* **Actions to take**
1) Print the part of the mushroom spawn passage that opens with the words containing "In another embodiment, a" and closes with "production of mushrooms.", copying it word for word.
2) Carry the mushroom spawn passage forward, starting right after its final sentence.

* **Selected passage**
◆ ◆ ◆

In another embodiment, a nutritive mix as described above is colonized with mushroom mycelium. Then the resulting colonized block is used as the nutritive substrate for direct production of mushrooms.

EXAMPLE 1

In three experiments conducted at a Quincy, Fla. mushroom farm owned by the assignee of record, a formulation of the present invention (XCI: 15% oat hulls of the total weight; 15% vermiculite of the total weight; 15% wheat bran of the total weight; 3% calcium carbonate (chalk) of the total weight; 2% calcium sulfate (gypsum) of the total weight; and 50% water of the total weight), was compared against two controls CAC (spawn run and chopped compost) at 14 pounds per tray, and CI-2 (casing spawn formula containing no oat hulls commercially available from the assignee of record). The purpose of the trials was to assess the performance of the formulation relative to the most common alternatives when used as casing spawn. Each experiment consisted of three treatments applied at casing as follows: XCI at 2 pounds per tray, CAC at 14 pounds per tray, and CI-2 at two pounds per tray. Six trays were prepared from each treatment in crops 126, 189, and 196. Each trial was monitored.

◆ ◆ ◆

* **Extracted records**
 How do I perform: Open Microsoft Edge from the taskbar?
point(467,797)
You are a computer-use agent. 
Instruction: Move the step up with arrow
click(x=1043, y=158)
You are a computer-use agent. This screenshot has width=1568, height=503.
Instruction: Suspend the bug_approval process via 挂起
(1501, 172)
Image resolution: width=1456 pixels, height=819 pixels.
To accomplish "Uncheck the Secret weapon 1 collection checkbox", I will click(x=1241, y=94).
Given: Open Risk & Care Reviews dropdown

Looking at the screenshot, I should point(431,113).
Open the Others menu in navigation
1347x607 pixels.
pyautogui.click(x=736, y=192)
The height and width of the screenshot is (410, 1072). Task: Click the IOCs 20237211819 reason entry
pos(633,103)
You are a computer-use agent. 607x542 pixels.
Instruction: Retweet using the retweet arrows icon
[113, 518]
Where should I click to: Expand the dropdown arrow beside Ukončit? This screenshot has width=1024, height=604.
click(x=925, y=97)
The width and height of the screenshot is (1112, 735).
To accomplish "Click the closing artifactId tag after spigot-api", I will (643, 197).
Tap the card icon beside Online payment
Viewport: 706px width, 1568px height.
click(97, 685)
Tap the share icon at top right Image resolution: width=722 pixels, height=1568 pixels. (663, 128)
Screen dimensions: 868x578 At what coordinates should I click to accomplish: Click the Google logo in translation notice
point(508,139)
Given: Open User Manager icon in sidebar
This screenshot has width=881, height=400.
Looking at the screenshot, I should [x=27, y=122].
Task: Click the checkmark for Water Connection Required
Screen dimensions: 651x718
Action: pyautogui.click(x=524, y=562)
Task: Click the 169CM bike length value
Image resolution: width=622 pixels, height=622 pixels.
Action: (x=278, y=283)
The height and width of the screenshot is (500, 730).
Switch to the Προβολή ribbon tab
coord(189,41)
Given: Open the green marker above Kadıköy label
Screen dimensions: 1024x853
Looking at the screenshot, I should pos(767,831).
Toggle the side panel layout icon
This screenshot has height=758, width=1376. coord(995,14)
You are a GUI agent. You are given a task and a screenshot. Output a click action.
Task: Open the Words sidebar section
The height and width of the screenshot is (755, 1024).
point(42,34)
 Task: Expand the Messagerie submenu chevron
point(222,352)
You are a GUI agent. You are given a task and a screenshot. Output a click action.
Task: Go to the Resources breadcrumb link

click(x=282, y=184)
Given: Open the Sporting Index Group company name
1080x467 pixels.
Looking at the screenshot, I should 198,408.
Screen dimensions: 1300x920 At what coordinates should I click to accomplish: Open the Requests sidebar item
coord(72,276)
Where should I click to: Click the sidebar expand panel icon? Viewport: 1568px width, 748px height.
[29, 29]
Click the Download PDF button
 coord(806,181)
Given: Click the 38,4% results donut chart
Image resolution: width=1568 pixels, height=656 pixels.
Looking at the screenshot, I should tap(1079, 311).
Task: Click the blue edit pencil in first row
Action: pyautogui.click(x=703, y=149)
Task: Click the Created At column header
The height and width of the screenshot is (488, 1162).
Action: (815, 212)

◆ ◆ ◆

* **Responses by item number**
1)
In another embodiment, a nutritive mix as described above is colonized with mushroom mycelium. Then the resulting colonized block is used as the nutritive substrate for direct production of mushrooms.

2)
Results were as follows: On day eight after casing, the CAC trays and the XCI trays exhibited strong mycelia with prominent thick rhizomorphic growth. The trays with the CI-2 formula were grown through but with thinner, more uniform mycelium. On day 13 after casing, the XCI had an abundance of thumb-sized well-spaced primordia. The CAC trays also had large primordia. The CI-2 trays had fewer smaller mushroom primordia. On day sixteen, the XCI trays and the CAC trays were ready to harvest, with a full crop of large mushrooms. The CI-2 trays were one or two days behind, and not as full.

In these experiments the XCI was more aggressive in promoting rapid, high yield, cropping than the CI-2. Also, the XCI produced a crop of the same value and timing as the CAC even though a much smaller amount was used.

Grower comments were that the XCI was the strongest and best casing spawn they had used. Further, the grower watching this experiment noticed that the second and third breaks with the XCI exceeded the CAC in yield.

EXAMPLE 2

Two trials were undertaken at a mushroom trial farm owned by the assignee of record located in Kittanning, Pa. where a formulation (XCI) was used in place of conventional grain spawn, i.e., added to the compost layer of the mushroom trays. This experiment was repeated twice, once in crop M38 and again in crop M46. In each case the XCI was used at a rate of 300 grams per tray to spawn three mushroom trays. The controls were CI-2 (casing spawn formula containing no oat hulls commercially available from the assignee of record.) and conventional grain spawn. Both controls employed a spawn rate of 300 grams per tray in three trays each.

In both of these tests the commercial CI-2 colonization of the compost was slow and weak, leading to a delayed crop. The grain spawn colonized the compost in the usual 13 days. The XCI, however, induced very rapid compost colonization and was ready to case in ten days.

EXAMPLE 3

Three trials were carried out at yet another farm to test the value of the formulation (XCI) when used in the casing. In each trial, six trays were prepared with XCI and placed in a growing room where the balance of the trays were prepared using the farm's standard treatment, CI-2 (casing spawn formula containing no oat hulls commercially available from the assignee of record.).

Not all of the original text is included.